About

Currently documented CTFS:

• Hack the Box - Business CTF 2022

  • Breakout

    • Challenge: A C2 implant's interface was left exposed on a victim's webserver. Break into the interface and enumerate its functionality.

    • Compromised the C2 interface and extracted a non-native binary, 'bkd.'

    • Performed analysis on the binary and extracted the flag from multiple strings present in the compiled code.

  • Chromeminer

    • Challenge: A browser extension is believed to host cryptomining malware.
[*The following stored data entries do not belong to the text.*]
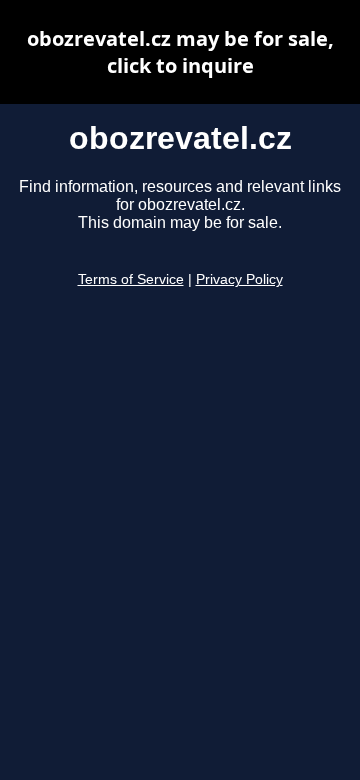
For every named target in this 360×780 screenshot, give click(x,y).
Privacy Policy (239, 279)
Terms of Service (131, 279)
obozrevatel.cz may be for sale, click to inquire (180, 52)
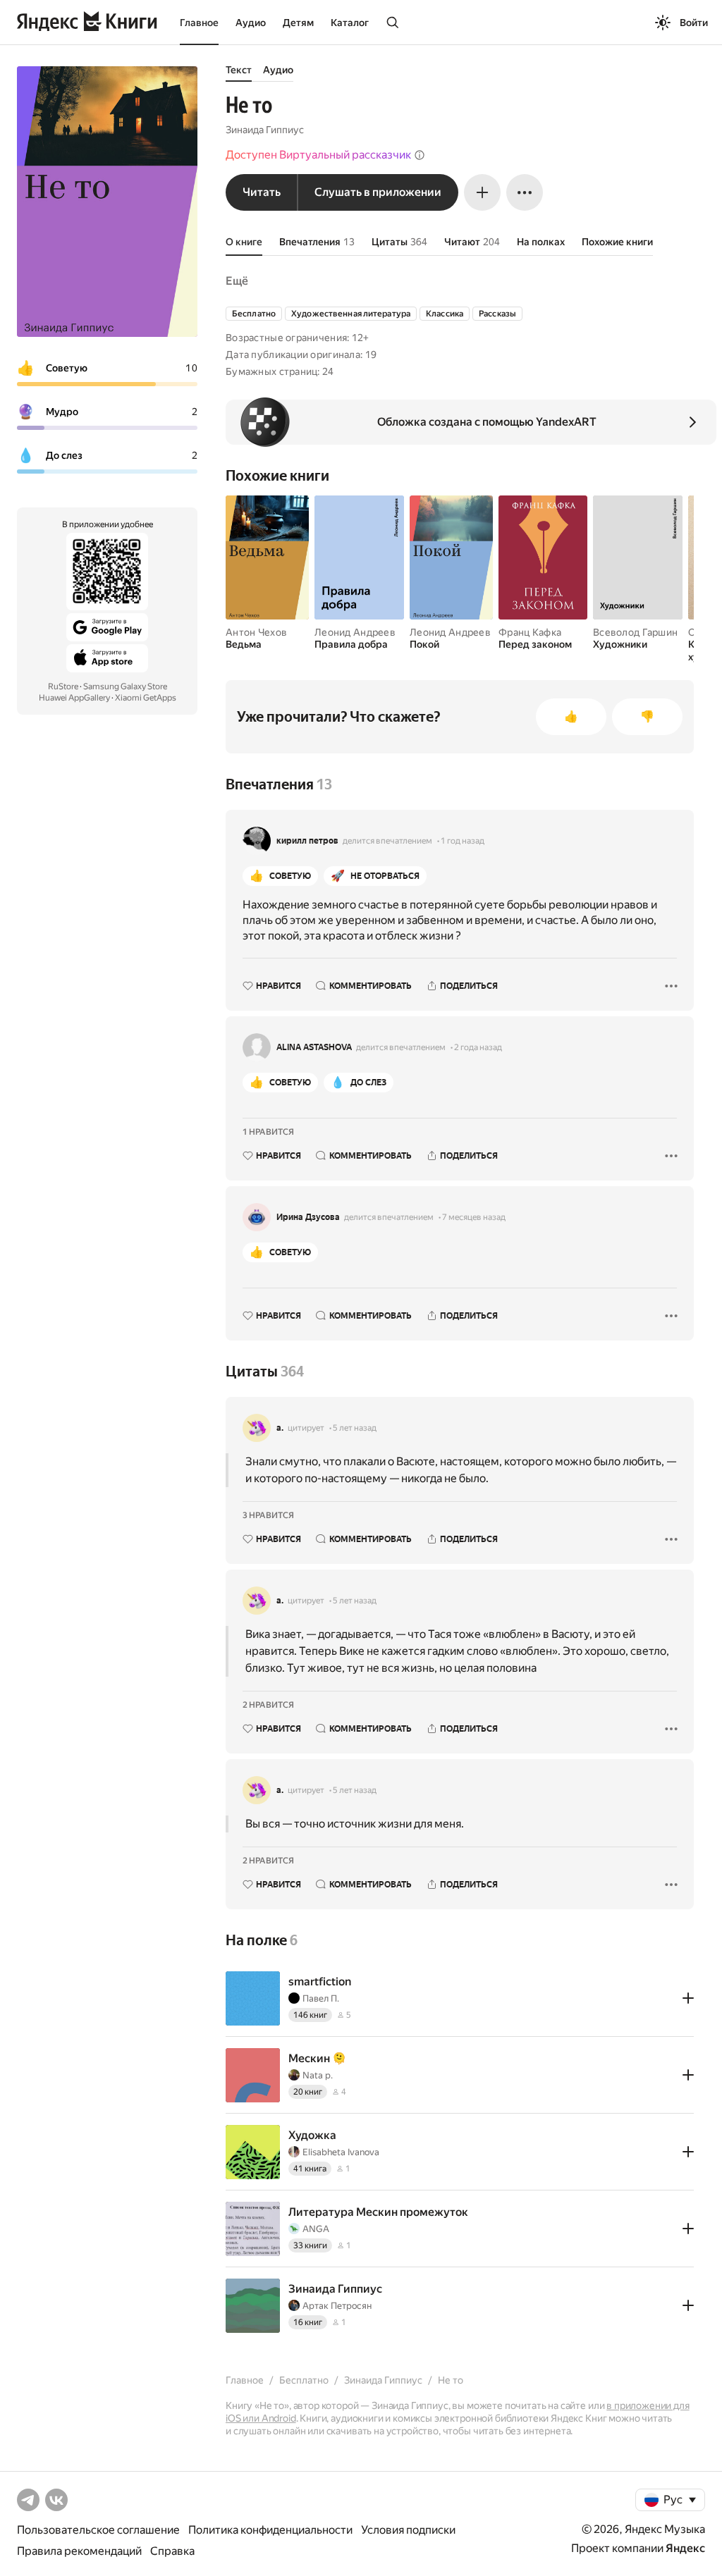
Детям (298, 22)
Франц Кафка (529, 632)
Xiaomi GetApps (145, 698)
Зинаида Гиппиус (265, 129)
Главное (199, 22)
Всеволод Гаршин (635, 632)
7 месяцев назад (474, 1217)
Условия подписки (408, 2530)
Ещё (237, 281)
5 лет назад (355, 1428)
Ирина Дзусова (308, 1217)
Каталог (350, 22)
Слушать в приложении (377, 192)
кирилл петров (307, 841)
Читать (262, 192)
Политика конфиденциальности (270, 2530)
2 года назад (478, 1047)
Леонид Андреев (355, 632)
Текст (239, 69)
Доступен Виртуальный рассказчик (318, 154)
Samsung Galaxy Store (125, 686)
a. (279, 1428)
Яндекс (685, 2548)
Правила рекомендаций (79, 2551)
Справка (172, 2551)
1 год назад (462, 841)
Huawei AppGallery (74, 698)
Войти (694, 22)
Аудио (250, 22)
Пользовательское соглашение (98, 2530)
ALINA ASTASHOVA (314, 1047)
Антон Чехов (256, 632)
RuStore (63, 686)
Investigate.

    • Downloaded and unzipped the .crx (browser extension) file.

    • Reverse engineered heavily obfuscated malicious javascript code to retrieve the flag.

  • Lina's Invitation

    • Challenge: A CEO's password vault has been compromised after receiving an email with an attachment. Review the provided PCAP file and attachment to determine how he was compromised.

    • Unzipped the attachment (a .docx file), used OLE Tools suite to analyze its contents, and discovered malicious VBA macros calling out to a fake Windows Update site and containing a part of the flag.

    • Analyzed the provided PCAP file and found two indicators of compromised: a malicious HTML payload and some obfuscated PowerShell commands.

    • De-obfuscated the malicious HTML payload to discover part of the flag.

    • De-obfuscated and reverse-engineered the PowerShell payload to reveal the final part of the flag.

Postmortem

Remember when you had time for CTFs? I remember when I had time for CTFs.